## Exercise objective
Continue the article about device-driver security flaws from the point where it stops.

## Article

■ ■ ■ ■ ■ ■ ■

Now there's another weak link to worry about: the device driver. The vulnerability in Microsoft's Windows Server Service revealed in yesterday's Patch Tuesday fixes was a chilling preview of the risks associated with today's device drivers. (See The Patch Race Is On.)
The hole in Windows Server Service is one of the first and most high-profile device-driver vulnerabilities to emerge, and it's a topic that's been near and dear for some time to David Maynor, senior security researcher for SecureWorks. Maynor, along with researcher and graduate student Jon Ellch, will give a presentation on device-driver vulnerabilities on August 2 at the Black Hat Conference in Las Vegas.
"In the last year, I've theorized that we will see a lot more of these types of device-driver attacks and this is one example" of the threat, Maynor says. Device-driver code is often written in a patchwork manner, typically by both hardware and software engineers and with no regard to security, he says. Plus there's no certification process for this code, so it can easily be manipulated.
That's what makes device drivers for network cards, printers, wireless access points, video cards, and servers such tempting targets for attackers. "As the operating system hardens, attackers will take the path of least resistance," he says.

■ ■ ■ ■ ■ ■ ■

## Records supplied

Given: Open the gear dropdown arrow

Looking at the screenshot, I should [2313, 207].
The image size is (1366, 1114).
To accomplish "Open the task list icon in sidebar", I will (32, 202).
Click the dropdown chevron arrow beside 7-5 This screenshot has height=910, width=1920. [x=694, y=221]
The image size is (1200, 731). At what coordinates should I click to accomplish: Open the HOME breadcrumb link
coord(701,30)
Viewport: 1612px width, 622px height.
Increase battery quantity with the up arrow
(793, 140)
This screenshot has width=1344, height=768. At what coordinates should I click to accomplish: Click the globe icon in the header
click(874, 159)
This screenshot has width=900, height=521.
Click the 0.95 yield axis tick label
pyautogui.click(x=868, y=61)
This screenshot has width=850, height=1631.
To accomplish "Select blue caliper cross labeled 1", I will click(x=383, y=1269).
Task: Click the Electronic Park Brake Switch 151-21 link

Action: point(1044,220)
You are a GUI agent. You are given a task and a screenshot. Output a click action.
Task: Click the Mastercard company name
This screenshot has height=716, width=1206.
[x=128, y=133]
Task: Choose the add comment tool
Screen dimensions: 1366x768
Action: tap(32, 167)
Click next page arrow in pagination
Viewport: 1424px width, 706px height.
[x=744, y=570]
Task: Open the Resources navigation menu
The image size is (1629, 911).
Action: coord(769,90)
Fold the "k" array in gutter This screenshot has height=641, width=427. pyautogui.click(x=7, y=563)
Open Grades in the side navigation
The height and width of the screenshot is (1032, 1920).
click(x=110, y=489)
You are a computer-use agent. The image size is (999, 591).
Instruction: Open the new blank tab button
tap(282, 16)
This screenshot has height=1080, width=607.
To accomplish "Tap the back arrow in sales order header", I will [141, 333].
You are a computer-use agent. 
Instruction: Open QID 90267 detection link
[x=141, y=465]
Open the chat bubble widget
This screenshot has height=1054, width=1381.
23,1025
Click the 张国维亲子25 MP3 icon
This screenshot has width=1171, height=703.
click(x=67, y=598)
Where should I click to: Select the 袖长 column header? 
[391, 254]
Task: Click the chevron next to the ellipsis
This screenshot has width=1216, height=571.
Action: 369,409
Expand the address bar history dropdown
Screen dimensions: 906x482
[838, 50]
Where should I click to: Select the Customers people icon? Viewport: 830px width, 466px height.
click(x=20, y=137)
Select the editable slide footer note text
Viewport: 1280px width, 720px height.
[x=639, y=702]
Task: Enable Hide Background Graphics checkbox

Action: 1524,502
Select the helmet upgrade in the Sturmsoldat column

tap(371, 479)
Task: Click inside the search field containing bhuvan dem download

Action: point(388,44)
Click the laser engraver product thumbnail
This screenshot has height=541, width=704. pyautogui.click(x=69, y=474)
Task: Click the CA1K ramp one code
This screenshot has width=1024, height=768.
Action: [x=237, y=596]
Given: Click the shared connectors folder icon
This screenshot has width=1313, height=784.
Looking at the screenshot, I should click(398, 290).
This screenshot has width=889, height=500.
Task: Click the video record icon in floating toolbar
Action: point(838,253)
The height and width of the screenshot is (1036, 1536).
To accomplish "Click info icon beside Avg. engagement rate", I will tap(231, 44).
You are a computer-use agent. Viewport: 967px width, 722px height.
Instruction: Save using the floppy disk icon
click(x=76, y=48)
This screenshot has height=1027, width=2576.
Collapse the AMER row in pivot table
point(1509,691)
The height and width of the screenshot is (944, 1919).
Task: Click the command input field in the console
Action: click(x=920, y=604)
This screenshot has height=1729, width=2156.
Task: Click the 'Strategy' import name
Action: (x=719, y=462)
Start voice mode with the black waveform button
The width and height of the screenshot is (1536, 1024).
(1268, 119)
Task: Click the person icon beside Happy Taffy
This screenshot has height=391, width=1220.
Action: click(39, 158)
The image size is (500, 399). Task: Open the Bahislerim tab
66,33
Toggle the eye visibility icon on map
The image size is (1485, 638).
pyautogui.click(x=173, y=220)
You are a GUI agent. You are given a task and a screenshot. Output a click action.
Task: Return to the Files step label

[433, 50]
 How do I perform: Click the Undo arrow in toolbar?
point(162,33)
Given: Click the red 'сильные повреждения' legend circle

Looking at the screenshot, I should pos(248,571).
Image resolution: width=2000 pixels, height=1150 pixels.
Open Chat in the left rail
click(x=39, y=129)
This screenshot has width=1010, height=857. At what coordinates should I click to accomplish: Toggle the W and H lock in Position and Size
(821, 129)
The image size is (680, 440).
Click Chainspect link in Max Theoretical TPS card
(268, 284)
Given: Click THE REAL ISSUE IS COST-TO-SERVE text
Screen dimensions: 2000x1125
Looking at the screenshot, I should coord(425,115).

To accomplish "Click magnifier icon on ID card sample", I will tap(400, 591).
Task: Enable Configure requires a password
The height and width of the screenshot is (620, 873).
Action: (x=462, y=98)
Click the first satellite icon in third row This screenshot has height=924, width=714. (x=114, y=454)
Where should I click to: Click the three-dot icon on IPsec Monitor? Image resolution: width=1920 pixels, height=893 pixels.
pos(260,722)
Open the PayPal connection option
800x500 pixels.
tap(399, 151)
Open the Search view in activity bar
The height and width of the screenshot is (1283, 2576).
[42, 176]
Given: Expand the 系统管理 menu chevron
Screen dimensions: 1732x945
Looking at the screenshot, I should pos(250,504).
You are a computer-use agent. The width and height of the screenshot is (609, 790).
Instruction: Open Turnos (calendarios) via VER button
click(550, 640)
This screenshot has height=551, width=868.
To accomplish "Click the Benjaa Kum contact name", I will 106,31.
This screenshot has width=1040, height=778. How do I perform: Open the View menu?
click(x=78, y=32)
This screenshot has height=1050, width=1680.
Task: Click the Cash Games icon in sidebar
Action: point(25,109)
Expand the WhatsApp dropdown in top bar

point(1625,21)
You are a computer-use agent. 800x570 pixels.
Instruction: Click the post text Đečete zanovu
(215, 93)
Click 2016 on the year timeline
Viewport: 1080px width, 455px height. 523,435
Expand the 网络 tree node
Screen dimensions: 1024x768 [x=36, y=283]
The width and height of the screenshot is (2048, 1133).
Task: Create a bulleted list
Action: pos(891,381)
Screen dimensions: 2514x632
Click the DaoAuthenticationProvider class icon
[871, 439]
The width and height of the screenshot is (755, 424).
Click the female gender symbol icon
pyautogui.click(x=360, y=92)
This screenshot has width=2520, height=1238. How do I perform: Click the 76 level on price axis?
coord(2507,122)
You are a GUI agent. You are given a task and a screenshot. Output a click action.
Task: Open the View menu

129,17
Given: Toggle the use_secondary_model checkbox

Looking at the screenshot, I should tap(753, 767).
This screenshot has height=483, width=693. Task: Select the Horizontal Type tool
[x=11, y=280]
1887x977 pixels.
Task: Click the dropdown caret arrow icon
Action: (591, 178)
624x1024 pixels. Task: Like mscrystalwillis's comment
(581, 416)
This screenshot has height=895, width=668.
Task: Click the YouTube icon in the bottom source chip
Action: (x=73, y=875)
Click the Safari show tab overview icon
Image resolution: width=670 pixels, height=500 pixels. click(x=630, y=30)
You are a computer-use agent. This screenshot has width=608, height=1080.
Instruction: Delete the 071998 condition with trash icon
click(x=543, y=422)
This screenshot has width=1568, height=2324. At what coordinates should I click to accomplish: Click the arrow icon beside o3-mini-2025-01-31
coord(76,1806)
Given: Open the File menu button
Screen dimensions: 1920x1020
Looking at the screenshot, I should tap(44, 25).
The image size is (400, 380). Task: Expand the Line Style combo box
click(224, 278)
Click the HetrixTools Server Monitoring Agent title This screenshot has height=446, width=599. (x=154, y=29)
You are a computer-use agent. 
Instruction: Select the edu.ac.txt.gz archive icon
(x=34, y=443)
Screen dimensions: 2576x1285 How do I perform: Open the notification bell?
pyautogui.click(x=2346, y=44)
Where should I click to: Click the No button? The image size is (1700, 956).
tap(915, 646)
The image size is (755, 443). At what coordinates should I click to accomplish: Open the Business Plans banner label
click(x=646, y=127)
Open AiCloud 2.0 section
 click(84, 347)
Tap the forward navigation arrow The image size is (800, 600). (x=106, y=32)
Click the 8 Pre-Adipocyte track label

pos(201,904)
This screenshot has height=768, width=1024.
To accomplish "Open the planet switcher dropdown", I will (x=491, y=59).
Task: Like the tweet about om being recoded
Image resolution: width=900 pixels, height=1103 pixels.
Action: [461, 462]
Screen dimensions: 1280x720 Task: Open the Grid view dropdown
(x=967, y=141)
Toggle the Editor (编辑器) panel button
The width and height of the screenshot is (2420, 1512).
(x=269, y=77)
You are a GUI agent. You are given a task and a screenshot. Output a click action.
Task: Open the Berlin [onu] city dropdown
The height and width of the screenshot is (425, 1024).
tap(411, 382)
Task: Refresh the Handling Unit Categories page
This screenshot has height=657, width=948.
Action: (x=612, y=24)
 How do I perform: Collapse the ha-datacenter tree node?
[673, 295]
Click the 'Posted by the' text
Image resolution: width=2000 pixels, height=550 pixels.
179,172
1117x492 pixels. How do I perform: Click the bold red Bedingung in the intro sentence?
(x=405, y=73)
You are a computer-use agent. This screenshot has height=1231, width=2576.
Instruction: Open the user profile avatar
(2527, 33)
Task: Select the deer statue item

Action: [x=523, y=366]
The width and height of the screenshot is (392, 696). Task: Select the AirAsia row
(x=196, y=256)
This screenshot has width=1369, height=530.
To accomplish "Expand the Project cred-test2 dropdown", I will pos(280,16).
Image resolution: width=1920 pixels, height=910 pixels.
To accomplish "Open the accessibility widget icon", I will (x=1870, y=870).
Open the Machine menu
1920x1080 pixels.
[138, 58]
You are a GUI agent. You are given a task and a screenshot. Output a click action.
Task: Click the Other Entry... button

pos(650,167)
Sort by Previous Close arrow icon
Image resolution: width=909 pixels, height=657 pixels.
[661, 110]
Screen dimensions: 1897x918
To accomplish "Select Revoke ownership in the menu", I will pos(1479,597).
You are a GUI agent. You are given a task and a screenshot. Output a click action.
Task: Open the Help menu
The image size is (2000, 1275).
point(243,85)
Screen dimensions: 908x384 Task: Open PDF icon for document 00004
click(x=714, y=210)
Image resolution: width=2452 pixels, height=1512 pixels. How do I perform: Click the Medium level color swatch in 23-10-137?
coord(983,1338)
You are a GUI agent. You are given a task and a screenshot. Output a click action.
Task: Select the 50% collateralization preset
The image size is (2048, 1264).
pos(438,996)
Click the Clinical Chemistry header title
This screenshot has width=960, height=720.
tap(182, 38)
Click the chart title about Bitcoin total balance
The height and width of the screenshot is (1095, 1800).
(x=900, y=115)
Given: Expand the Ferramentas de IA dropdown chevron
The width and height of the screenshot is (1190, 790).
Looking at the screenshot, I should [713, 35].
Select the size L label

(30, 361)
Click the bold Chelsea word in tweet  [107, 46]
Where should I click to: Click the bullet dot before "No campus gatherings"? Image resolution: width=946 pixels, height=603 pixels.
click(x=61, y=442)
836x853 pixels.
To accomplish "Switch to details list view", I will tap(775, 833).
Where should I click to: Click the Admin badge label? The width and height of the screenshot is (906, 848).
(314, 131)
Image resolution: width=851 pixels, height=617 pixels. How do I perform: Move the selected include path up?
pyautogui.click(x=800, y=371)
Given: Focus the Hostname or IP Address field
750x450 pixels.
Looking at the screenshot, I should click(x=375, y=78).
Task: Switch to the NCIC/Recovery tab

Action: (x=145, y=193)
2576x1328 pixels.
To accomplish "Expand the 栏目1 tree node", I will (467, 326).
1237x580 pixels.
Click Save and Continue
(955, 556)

■ ■ ■ ■ ■ ■ ■

## Answer to the problem
Maynor says the goal of his and Ellch's Black Hat presentation will be to dispel the theory that exploiting a device driver is just too complicated for most attackers. Critics say such an attack isn't likely because an attacker would need to know details on the hardware, such as its chipset. But Ellch will demonstrate at Black Hat how attackers can gather that information, using a research tool he developed. "It will show that this [attack] is possible."
Meanwhile, Microsoft's server device driver, a .sys file, is a slightly different animal than the typical hardware device driver for say, a printer or wireless access point, but it's susceptible to the same kinds of attacks, Maynor says.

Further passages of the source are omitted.